Exercise
Please copy each line of the records below that includes the word "agent".

== Task data

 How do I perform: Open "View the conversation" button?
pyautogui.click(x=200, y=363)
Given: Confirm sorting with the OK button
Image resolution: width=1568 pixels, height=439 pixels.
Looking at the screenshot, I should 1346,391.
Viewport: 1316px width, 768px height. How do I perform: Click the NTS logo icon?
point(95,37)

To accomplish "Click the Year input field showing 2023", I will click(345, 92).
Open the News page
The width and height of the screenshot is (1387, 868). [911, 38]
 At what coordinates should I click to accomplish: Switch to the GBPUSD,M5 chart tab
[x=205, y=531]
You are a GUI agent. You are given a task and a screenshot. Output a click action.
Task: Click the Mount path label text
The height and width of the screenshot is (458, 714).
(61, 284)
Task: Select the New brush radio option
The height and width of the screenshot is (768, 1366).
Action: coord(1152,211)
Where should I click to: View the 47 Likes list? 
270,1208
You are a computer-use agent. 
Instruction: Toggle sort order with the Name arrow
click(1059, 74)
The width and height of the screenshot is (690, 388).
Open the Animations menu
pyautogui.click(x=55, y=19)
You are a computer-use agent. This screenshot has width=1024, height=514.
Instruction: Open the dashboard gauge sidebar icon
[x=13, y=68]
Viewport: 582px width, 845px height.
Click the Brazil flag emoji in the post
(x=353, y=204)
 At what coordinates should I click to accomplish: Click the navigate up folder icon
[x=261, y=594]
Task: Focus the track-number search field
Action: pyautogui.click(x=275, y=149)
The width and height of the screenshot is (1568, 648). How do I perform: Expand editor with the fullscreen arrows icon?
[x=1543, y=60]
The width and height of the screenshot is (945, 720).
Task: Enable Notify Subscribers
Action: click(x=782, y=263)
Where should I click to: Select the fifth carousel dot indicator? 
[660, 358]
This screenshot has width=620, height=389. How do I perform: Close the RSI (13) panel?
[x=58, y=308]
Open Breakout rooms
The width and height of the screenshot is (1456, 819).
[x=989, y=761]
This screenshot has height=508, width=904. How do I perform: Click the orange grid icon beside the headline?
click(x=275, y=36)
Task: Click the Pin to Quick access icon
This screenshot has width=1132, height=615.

====

Response to this task
You are a GUI agent. You are given a task and a screenshot. Output a click action.
You are a computer-use agent. 
You are a computer-use agent. This screenshot has width=1024, height=514.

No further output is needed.